Thursday, 21 January 2021

From river to common, nature is diverse and (mostly) beautiful

From river to common, nature is diverse and (mostly) beautiful

AS I write this, a young blackbird has suddenly turned up in my den/man cave, or playroom, as Rosemary would describe it.

Now the bird has flown away through an open window, unharmed but somewhat startled. What was she doing, hopping around my office? Maybe she wanted to send me a message. Rather charming nonetheless.

Maybe she will pay me another visit. Distinctly odd things happen here but they are not entirely unexpected.

I have noticed that we appear to have no resident or passing hedgehogs.
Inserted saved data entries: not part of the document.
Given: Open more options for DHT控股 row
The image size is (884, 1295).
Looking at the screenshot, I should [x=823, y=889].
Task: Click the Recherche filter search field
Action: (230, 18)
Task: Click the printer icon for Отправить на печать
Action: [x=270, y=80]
They should be present as conditions are perfect for one of my favourite mammals and, after all, we have badgers, foxes, frogs, newts and several species of deer that visit our garden, so where are our spiky little pals? Rosemary thinks that the local badgers have killed them. I wonder.

Grey squirrels are a complete menace. Plant a bulb and it is dug up within a trice. I hope that our now seemingly resident raven snuffs them out. He or she is a large-beaked beauty.

We are keeping an eye on the weather forecast for the coming week as it is raining right now and we are keen to get out and about.

The rain stops and our friend Dave Kenny arrives in his car. He wants to take us on a tour of Caversham Lakes, just a short distance away.

After a whizz around our garden with Rosemary, we drive off, then park up and take our walk.

What appears to be a car park is being constructed halfway down the entrance lane that eventually leads to the advertised marina. Oh dear.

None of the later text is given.